▶ _What the task requires_
Each line with the string "computer" is to be copied from the records below.

· · · ·

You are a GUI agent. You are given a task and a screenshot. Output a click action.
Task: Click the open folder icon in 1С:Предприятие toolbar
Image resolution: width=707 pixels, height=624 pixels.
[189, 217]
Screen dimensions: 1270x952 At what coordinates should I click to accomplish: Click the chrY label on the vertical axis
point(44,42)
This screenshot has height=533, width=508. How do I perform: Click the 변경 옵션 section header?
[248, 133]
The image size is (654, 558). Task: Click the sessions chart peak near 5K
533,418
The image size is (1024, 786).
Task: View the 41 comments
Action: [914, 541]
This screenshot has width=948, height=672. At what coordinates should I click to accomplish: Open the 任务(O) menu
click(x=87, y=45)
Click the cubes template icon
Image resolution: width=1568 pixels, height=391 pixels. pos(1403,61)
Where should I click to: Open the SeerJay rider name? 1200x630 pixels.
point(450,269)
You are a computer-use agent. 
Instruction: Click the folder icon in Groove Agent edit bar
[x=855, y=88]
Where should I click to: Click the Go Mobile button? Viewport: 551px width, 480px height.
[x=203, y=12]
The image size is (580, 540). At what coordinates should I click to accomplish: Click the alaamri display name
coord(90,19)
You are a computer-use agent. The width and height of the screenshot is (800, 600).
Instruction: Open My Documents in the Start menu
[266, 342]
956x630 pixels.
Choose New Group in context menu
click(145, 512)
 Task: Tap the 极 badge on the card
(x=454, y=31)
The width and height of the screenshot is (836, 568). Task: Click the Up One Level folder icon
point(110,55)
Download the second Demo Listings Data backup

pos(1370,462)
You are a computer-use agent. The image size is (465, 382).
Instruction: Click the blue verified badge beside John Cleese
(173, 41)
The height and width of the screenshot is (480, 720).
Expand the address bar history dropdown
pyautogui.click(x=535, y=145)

· · · ·

▶ _Solution to this task_
You are a computer-use agent. 
You are a computer-use agent. The width and height of the screenshot is (800, 600).
You are a computer-use agent. The image size is (465, 382).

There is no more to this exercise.